TEXT BLOCK.

────

Lebanon Makes Its First Doomsday Deposit At The Svalbard Vault

Deep in an icy mountain at a far-away Arctic Circle lies the “doomsday” vault. A huge vault containing life’s most important resource, Seeds, is found between Norway and the North Pole.

Lebanon is said to have made its first contribution to the seed vault on the 25th of February 2020. 

This vault located in Norway’s Svalbard archipelago holds the world’s agricultural biodiversity in case of an apocalyptic event.

More than 930,000 varieties of seeds from all around the world have been collected and stored at the Global Seed Vault on Spitsbergen or “Doomsday” vault.

February 25th marks the day the vault opened its doors to new seeds since the upgrades, including waterproof tunnels and protection measures, were installed to protect the seeds from the increase in the earth’s temperature.

“Now we have planned for worst-case scenarios in a better way,” Norwegian Prime Minister Erna Solberg told New Scientist.

────

INFORMATION SHOWN.
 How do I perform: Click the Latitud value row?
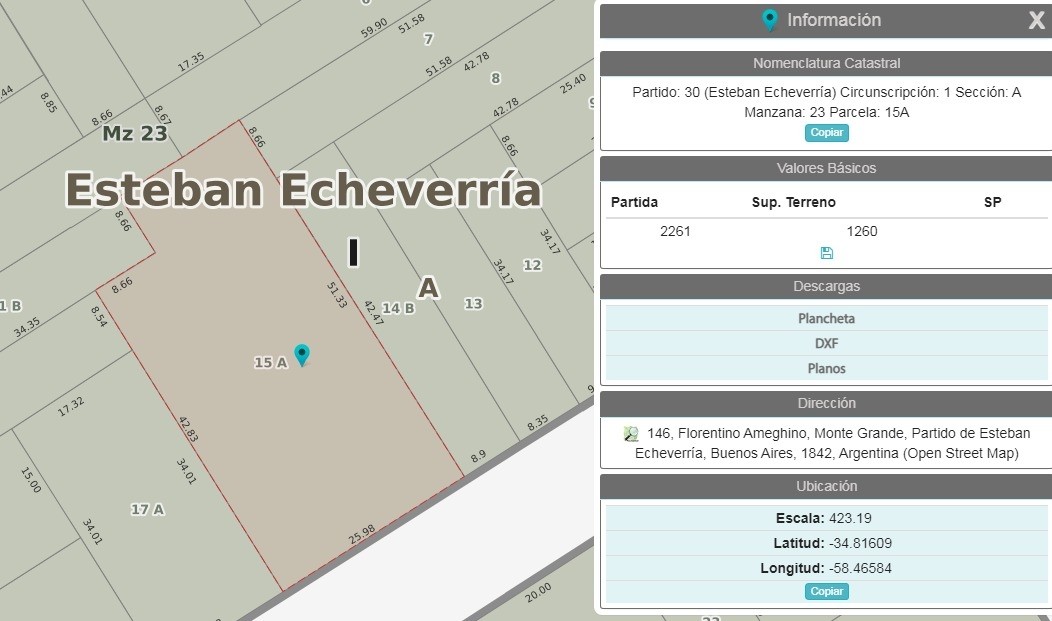pyautogui.click(x=827, y=543)
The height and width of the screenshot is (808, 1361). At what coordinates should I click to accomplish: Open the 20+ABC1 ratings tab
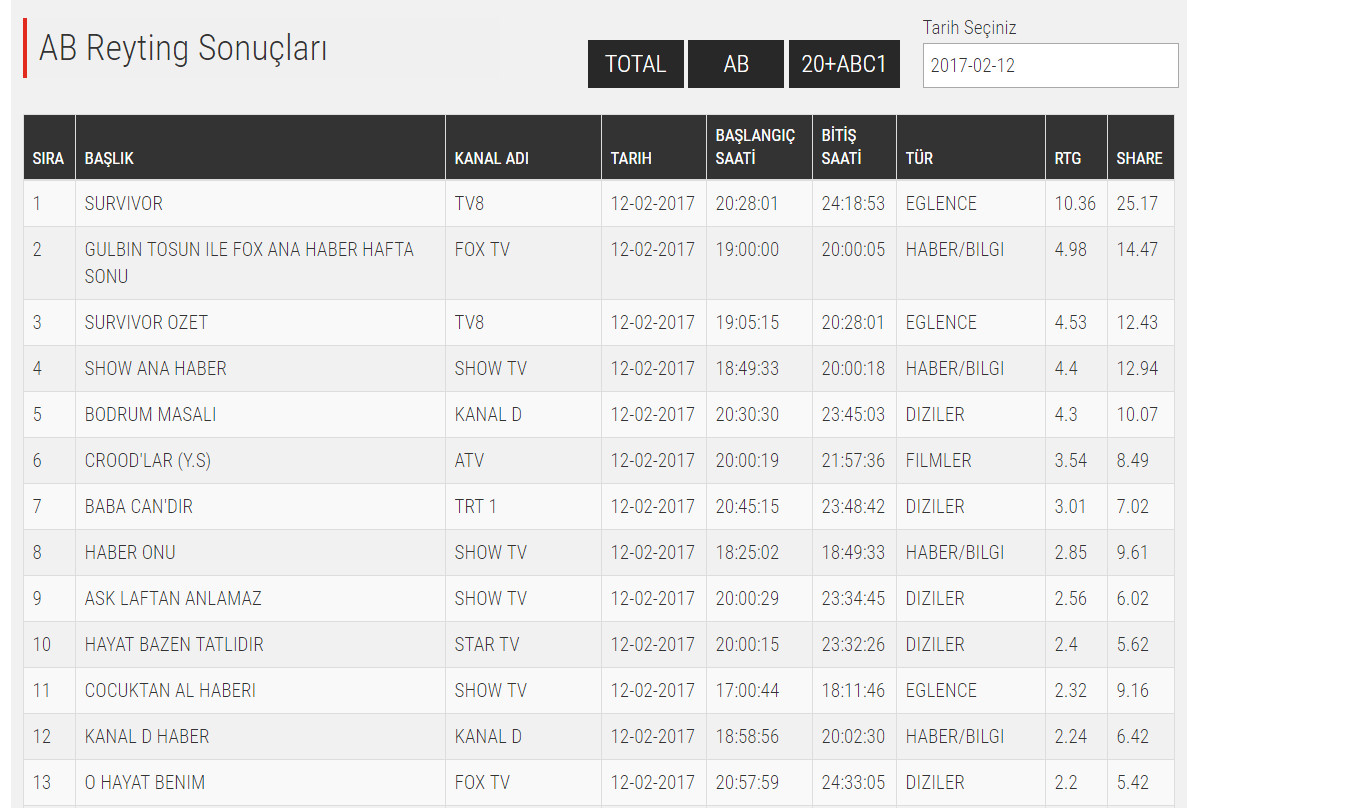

────

REQUIRED ACTION A.
On what date did Lebanon make its first contribution to the seed vault, according to the seed vault article?
REQUIRED ACTION B.
Reproduce the stretch of the seed vault article from "More than 930,000" through "Solberg told New Scientist." word for word.
The data plays no part in what follows.

RESPONSE BOX A.
February 25, 2020.

RESPONSE BOX B.
More than 930,000 varieties of seeds from all around the world have been collected and stored at the Global Seed Vault on Spitsbergen or “Doomsday” vault.

February 25th marks the day the vault opened its doors to new seeds since the upgrades, including waterproof tunnels and protection measures, were installed to protect the seeds from the increase in the earth’s temperature.

“Now we have planned for worst-case scenarios in a better way,” Norwegian Prime Minister Erna Solberg told New Scientist.